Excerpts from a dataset
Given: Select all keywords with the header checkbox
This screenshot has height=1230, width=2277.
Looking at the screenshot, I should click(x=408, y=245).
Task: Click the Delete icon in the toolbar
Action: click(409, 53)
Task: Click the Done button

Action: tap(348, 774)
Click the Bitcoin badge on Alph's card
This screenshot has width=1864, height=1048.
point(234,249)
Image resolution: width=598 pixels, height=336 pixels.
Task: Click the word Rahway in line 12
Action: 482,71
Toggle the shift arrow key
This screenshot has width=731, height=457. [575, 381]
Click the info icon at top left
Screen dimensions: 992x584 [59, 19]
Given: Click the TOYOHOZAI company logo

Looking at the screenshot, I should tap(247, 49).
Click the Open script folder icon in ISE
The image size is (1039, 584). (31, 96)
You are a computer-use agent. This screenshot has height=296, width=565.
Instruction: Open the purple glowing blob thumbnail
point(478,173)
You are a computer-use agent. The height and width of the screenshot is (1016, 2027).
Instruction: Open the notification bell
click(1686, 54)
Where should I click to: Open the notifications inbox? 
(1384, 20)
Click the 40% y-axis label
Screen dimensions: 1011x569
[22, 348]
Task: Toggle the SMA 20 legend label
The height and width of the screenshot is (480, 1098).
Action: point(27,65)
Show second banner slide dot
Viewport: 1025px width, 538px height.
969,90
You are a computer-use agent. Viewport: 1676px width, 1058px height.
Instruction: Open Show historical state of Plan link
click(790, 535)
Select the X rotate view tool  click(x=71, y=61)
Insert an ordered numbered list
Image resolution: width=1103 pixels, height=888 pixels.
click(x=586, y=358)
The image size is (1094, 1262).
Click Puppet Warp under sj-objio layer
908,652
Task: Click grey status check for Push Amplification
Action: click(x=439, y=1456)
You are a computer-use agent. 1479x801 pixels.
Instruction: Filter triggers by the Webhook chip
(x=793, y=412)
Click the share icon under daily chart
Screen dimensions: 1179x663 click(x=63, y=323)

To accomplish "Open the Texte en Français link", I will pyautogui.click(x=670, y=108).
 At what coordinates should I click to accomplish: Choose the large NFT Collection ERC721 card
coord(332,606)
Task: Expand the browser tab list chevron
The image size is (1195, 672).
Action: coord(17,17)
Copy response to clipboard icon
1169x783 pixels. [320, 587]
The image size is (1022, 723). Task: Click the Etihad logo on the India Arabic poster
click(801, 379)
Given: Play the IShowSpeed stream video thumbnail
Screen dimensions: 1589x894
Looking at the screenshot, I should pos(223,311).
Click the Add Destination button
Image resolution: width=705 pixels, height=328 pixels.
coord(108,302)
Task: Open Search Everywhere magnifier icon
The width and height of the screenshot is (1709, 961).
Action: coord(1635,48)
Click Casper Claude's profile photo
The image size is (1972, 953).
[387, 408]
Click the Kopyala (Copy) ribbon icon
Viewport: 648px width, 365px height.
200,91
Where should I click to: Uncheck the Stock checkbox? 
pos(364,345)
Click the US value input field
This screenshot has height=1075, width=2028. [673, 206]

▸ **Work task**: Lines that hold the word "list" are the ones to copy from the entries above.

▸ **Written response**:
Insert an ordered numbered list
Task: Expand the browser tab list chevron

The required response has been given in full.